------ Records for the exercise ------
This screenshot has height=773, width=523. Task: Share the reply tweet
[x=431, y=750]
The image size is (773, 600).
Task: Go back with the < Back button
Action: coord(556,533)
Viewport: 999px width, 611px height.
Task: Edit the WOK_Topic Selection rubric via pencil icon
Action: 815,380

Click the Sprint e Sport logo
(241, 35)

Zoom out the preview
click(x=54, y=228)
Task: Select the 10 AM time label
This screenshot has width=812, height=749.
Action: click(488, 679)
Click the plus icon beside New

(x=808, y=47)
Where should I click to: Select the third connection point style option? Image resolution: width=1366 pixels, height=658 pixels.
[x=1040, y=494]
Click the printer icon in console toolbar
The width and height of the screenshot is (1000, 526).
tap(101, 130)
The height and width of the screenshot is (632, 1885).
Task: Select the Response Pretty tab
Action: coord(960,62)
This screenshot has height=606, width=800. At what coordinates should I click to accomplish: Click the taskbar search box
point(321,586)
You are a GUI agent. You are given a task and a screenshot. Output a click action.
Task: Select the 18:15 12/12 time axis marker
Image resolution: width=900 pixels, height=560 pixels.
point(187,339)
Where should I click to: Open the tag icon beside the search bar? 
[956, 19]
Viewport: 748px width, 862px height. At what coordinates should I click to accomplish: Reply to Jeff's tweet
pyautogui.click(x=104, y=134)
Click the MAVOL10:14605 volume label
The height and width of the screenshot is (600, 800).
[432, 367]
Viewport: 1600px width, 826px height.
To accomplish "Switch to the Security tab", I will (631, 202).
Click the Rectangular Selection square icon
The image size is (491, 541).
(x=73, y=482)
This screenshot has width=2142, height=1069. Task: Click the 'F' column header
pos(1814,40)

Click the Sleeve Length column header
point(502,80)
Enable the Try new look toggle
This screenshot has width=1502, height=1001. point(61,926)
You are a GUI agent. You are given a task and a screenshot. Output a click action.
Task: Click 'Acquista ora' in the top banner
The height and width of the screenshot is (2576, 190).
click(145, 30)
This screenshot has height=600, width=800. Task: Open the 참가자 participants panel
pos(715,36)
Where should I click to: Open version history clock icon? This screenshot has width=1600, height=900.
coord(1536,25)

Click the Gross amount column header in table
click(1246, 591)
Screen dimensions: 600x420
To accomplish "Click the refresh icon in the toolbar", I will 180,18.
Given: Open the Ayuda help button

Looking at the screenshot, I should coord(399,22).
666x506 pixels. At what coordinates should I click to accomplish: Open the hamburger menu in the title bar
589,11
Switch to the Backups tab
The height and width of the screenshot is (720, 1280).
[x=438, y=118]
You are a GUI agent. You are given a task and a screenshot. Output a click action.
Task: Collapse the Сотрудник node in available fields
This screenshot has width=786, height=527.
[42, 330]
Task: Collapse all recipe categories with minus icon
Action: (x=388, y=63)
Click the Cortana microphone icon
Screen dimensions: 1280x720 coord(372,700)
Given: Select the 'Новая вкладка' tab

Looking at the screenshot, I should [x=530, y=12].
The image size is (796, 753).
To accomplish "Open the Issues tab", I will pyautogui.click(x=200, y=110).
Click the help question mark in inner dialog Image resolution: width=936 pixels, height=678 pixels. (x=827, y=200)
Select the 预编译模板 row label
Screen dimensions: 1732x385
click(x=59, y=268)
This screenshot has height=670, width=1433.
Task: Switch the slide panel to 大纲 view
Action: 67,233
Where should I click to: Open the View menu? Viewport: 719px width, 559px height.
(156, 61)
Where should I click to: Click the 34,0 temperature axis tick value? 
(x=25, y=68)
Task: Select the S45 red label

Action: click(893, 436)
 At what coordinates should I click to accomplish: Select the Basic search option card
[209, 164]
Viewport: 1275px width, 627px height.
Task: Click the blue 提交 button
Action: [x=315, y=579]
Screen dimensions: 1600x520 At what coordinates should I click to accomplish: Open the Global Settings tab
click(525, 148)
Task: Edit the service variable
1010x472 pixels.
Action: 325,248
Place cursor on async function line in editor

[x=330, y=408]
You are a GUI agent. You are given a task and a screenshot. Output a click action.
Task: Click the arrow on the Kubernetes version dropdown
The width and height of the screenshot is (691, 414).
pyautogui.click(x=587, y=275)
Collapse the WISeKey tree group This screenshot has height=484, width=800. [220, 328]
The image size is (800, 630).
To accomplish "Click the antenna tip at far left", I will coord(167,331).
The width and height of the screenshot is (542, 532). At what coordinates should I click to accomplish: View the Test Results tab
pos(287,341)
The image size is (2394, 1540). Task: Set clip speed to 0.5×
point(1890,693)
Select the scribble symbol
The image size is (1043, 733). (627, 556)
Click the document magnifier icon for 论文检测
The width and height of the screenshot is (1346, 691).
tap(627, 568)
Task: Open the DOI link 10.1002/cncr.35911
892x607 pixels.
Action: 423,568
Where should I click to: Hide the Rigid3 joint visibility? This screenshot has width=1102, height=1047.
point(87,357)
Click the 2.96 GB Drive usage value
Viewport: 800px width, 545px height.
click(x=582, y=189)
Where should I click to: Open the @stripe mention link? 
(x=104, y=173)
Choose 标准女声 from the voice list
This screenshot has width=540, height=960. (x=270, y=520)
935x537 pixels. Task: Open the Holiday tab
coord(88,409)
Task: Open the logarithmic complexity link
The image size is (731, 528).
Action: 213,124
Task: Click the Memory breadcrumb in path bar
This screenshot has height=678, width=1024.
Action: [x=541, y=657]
------
▸ Problem to solve:
Retype every record above exactly as it appears.

▸ Result:
This screenshot has height=773, width=523. Task: Share the reply tweet
[x=431, y=750]
The image size is (773, 600).
Task: Go back with the < Back button
Action: coord(556,533)
Viewport: 999px width, 611px height.
Task: Edit the WOK_Topic Selection rubric via pencil icon
Action: 815,380

Click the Sprint e Sport logo
(241, 35)

Zoom out the preview
click(x=54, y=228)
Task: Select the 10 AM time label
This screenshot has width=812, height=749.
Action: click(488, 679)
Click the plus icon beside New

(x=808, y=47)
Where should I click to: Select the third connection point style option? Image resolution: width=1366 pixels, height=658 pixels.
[x=1040, y=494]
Click the printer icon in console toolbar
The width and height of the screenshot is (1000, 526).
tap(101, 130)
The height and width of the screenshot is (632, 1885).
Task: Select the Response Pretty tab
Action: coord(960,62)
This screenshot has height=606, width=800. At what coordinates should I click to accomplish: Click the taskbar search box
point(321,586)
You are a GUI agent. You are given a task and a screenshot. Output a click action.
Task: Select the 18:15 12/12 time axis marker
Image resolution: width=900 pixels, height=560 pixels.
point(187,339)
Where should I click to: Open the tag icon beside the search bar? 
[956, 19]
Viewport: 748px width, 862px height. At what coordinates should I click to accomplish: Reply to Jeff's tweet
pyautogui.click(x=104, y=134)
Click the MAVOL10:14605 volume label
The height and width of the screenshot is (600, 800).
[432, 367]
Viewport: 1600px width, 826px height.
To accomplish "Switch to the Security tab", I will (631, 202).
Click the Rectangular Selection square icon
The image size is (491, 541).
(x=73, y=482)
This screenshot has width=2142, height=1069. Task: Click the 'F' column header
pos(1814,40)

Click the Sleeve Length column header
point(502,80)
Enable the Try new look toggle
This screenshot has width=1502, height=1001. point(61,926)
You are a GUI agent. You are given a task and a screenshot. Output a click action.
Task: Click 'Acquista ora' in the top banner
The height and width of the screenshot is (2576, 190).
click(145, 30)
This screenshot has height=600, width=800. Task: Open the 참가자 participants panel
pos(715,36)
Where should I click to: Open version history clock icon? This screenshot has width=1600, height=900.
coord(1536,25)

Click the Gross amount column header in table
click(1246, 591)
Screen dimensions: 600x420
To accomplish "Click the refresh icon in the toolbar", I will 180,18.
Given: Open the Ayuda help button

Looking at the screenshot, I should coord(399,22).
666x506 pixels. At what coordinates should I click to accomplish: Open the hamburger menu in the title bar
589,11
Switch to the Backups tab
The height and width of the screenshot is (720, 1280).
[x=438, y=118]
You are a GUI agent. You are given a task and a screenshot. Output a click action.
Task: Collapse the Сотрудник node in available fields
This screenshot has width=786, height=527.
[42, 330]
Task: Collapse all recipe categories with minus icon
Action: (x=388, y=63)
Click the Cortana microphone icon
Screen dimensions: 1280x720 coord(372,700)
Given: Select the 'Новая вкладка' tab

Looking at the screenshot, I should [x=530, y=12].
The image size is (796, 753).
To accomplish "Open the Issues tab", I will pyautogui.click(x=200, y=110).
Click the help question mark in inner dialog Image resolution: width=936 pixels, height=678 pixels. (x=827, y=200)
Select the 预编译模板 row label
Screen dimensions: 1732x385
click(x=59, y=268)
This screenshot has height=670, width=1433.
Task: Switch the slide panel to 大纲 view
Action: 67,233
Where should I click to: Open the View menu? Viewport: 719px width, 559px height.
(156, 61)
Where should I click to: Click the 34,0 temperature axis tick value? 
(x=25, y=68)
Task: Select the S45 red label

Action: click(893, 436)
 At what coordinates should I click to accomplish: Select the Basic search option card
[209, 164]
Viewport: 1275px width, 627px height.
Task: Click the blue 提交 button
Action: [x=315, y=579]
Screen dimensions: 1600x520 At what coordinates should I click to accomplish: Open the Global Settings tab
click(525, 148)
Task: Edit the service variable
1010x472 pixels.
Action: 325,248
Place cursor on async function line in editor

[x=330, y=408]
You are a GUI agent. You are given a task and a screenshot. Output a click action.
Task: Click the arrow on the Kubernetes version dropdown
The width and height of the screenshot is (691, 414).
pyautogui.click(x=587, y=275)
Collapse the WISeKey tree group This screenshot has height=484, width=800. [220, 328]
The image size is (800, 630).
To accomplish "Click the antenna tip at far left", I will coord(167,331).
The width and height of the screenshot is (542, 532). At what coordinates should I click to accomplish: View the Test Results tab
pos(287,341)
The image size is (2394, 1540). Task: Set clip speed to 0.5×
point(1890,693)
Select the scribble symbol
The image size is (1043, 733). (627, 556)
Click the document magnifier icon for 论文检测
The width and height of the screenshot is (1346, 691).
tap(627, 568)
Task: Open the DOI link 10.1002/cncr.35911
892x607 pixels.
Action: 423,568
Where should I click to: Hide the Rigid3 joint visibility? This screenshot has width=1102, height=1047.
point(87,357)
Click the 2.96 GB Drive usage value
Viewport: 800px width, 545px height.
click(x=582, y=189)
Where should I click to: Open the @stripe mention link? 
(x=104, y=173)
Choose 标准女声 from the voice list
This screenshot has width=540, height=960. (x=270, y=520)
935x537 pixels. Task: Open the Holiday tab
coord(88,409)
Task: Open the logarithmic complexity link
The image size is (731, 528).
Action: 213,124
Task: Click the Memory breadcrumb in path bar
This screenshot has height=678, width=1024.
Action: [x=541, y=657]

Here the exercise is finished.